[SPARK-21358][EXAMPLES] Argument of repartitionandsortwithinpartitions at pyspark

## What changes were proposed in this pull request? At example of repartitionAndSortWithinPartitions at rdd.py, third argument should be True or False. I proposed fix of example code. ## How was this patch tested? * I rename test_repartitionAndSortWithinPartitions to test_repartitionAndSortWIthinPartitions_asc to specify boolean argument. * I added test_repartitionAndSortWithinPartitions_desc to test False pattern at third argument. (Please explain how this patch was tested. E.g. unit tests, integration tests, manual tests) (If this patch involves UI changes, please attach a screenshot; otherwise, remove this) Please review http://spark.apache.org/contributing.html before opening a pull request. Author: chie8842 <chie8842@gmail.com> Closes #18586 from chie8842/SPARK-21358.

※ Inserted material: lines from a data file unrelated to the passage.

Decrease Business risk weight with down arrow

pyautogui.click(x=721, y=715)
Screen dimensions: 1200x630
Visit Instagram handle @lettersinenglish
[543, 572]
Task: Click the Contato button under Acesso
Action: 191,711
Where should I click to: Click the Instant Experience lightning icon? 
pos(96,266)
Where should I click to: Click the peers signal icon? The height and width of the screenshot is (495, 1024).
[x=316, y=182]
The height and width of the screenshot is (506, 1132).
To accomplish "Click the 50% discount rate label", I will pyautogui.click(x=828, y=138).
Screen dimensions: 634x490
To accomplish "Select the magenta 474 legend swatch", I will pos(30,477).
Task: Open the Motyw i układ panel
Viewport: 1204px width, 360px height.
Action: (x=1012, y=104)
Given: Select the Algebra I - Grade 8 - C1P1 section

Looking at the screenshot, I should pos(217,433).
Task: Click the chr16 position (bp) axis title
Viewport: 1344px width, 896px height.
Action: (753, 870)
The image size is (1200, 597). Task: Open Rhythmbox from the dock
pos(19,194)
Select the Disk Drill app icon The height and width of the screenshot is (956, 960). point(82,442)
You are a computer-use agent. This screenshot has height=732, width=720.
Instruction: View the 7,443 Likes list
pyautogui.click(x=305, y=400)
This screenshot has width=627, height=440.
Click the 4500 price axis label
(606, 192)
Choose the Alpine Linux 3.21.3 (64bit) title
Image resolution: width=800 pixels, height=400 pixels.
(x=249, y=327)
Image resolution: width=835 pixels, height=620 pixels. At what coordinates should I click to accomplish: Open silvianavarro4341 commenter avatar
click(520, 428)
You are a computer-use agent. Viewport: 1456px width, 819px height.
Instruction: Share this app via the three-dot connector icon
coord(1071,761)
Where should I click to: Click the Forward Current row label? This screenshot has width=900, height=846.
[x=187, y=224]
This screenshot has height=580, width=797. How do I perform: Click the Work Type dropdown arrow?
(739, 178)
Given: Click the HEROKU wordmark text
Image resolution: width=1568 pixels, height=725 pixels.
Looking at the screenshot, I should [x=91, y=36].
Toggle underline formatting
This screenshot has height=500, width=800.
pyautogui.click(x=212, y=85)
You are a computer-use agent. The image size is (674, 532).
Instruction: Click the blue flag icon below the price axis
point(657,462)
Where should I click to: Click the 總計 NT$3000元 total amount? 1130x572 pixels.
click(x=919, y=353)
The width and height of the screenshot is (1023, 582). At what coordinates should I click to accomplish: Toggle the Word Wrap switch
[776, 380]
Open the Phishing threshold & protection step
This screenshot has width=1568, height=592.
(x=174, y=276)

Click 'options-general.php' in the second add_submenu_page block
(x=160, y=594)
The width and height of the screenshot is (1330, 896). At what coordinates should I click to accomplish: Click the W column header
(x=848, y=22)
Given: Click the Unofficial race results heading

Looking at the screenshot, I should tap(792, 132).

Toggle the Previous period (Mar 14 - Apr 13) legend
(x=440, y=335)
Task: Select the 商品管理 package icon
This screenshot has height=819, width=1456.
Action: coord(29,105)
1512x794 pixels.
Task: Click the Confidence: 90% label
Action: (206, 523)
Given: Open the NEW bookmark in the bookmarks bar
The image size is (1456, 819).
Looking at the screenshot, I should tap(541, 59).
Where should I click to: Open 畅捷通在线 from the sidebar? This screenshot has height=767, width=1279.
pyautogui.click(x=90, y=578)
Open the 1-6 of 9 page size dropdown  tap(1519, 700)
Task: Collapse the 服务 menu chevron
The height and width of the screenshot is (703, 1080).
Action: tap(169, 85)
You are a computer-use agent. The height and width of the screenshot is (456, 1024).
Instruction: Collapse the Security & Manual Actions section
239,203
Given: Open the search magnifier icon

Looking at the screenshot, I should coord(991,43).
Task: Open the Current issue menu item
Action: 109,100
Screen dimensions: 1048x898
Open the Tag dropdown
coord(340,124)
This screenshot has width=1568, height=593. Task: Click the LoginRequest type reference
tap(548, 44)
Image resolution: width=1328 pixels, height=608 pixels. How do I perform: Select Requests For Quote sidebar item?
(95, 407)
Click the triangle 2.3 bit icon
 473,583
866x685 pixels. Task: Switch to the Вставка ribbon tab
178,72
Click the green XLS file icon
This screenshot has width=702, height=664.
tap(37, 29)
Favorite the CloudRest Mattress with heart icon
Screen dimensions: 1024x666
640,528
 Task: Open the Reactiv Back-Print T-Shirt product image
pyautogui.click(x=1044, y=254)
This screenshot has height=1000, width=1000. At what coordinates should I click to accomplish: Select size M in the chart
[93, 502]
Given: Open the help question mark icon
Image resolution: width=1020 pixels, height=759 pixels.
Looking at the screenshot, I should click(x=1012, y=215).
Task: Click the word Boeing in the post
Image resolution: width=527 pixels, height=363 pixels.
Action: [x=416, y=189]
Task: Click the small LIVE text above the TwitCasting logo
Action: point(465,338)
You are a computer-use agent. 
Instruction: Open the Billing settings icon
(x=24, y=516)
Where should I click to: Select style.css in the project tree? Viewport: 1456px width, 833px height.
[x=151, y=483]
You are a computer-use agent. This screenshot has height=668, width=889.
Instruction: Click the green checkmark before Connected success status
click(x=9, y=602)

[SPARK-21358][EXAMPLES] Argument of repartitionandsortwithinpartitions at pyspark
c3713fde · chie8842 · Reynold Xin · d03aebbe · c3713fde · c3713fde
Commit c3713fde authored 7 years ago by chie8842 Committed by Reynold Xin 7 years ago
--- a/python/pyspark/rdd.py
+++ b/python/pyspark/rdd.py
@@ -608,7 +608,7 @@ class RDD(object):
        sort records by their keys.

        >>> rdd = sc.parallelize([(0, 5), (3, 8), (2, 6), (0, 8), (3, 8), (1, 3)])
-        >>> rdd2 = rdd.repartitionAndSortWithinPartitions(2, lambda x: x % 2, 2)
+        >>> rdd2 = rdd.repartitionAndSortWithinPartitions(2, lambda x: x % 2, True)
        >>> rdd2.glom().collect()
        [[(0, 5), (0, 8), (2, 6)], [(1, 3), (3, 8), (3, 8)]]
        """

--- a/python/pyspark/tests.py
+++ b/python/pyspark/tests.py
@@ -1019,14 +1019,22 @@ class RDDTests(ReusedPySparkTestCase):
        self.assertEqual((["ab", "ef"], [5]), rdd.histogram(1))
        self.assertRaises(TypeError, lambda: rdd.histogram(2))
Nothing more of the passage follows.